- Exercise directions:
Beginning with the line that contains "You are a computer-use agent.", repeat each line exactly through the end of the listing below. Pictures stay out.

- Material for this task:
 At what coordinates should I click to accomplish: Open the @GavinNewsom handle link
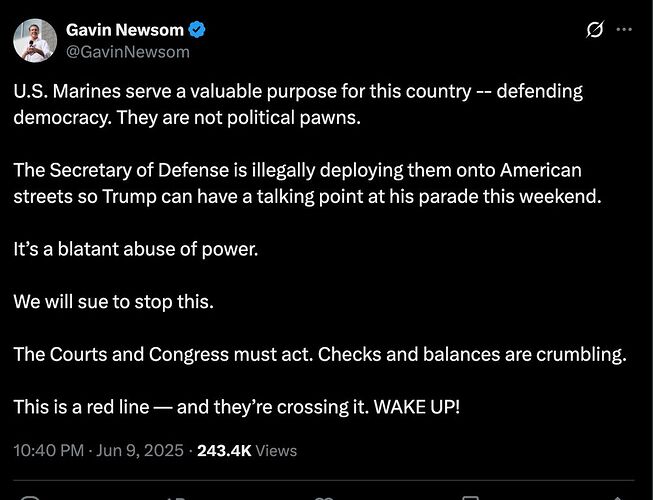coord(127,52)
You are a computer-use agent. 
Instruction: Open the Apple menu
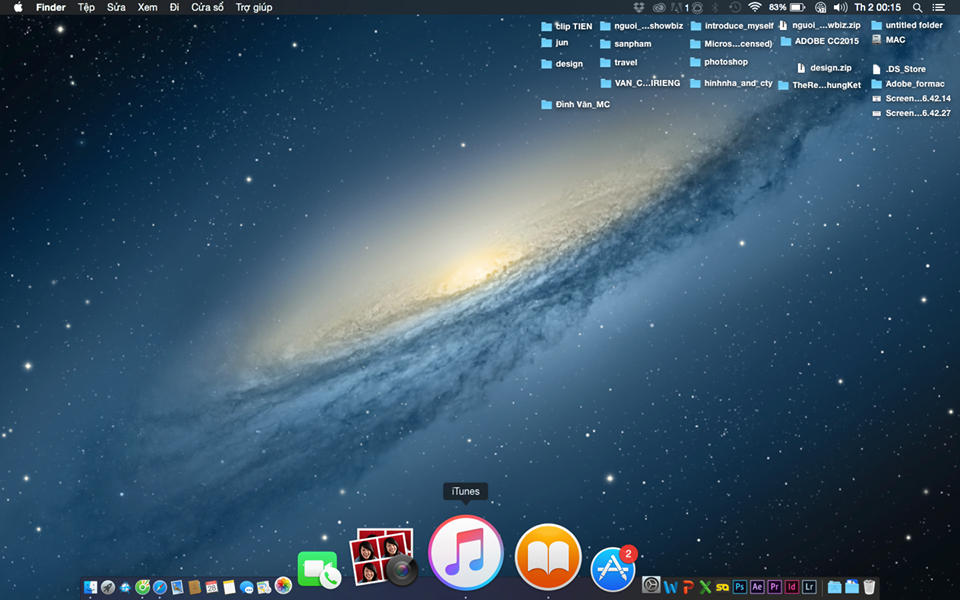17,7
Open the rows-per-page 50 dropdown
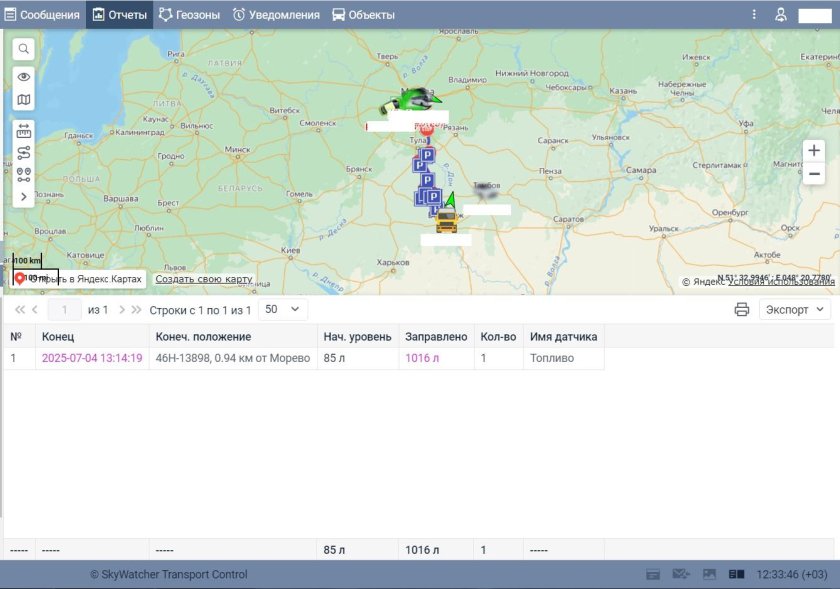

- Task response:
You are a computer-use agent. 
Instruction: Open the Apple menu
17,7
Open the rows-per-page 50 dropdown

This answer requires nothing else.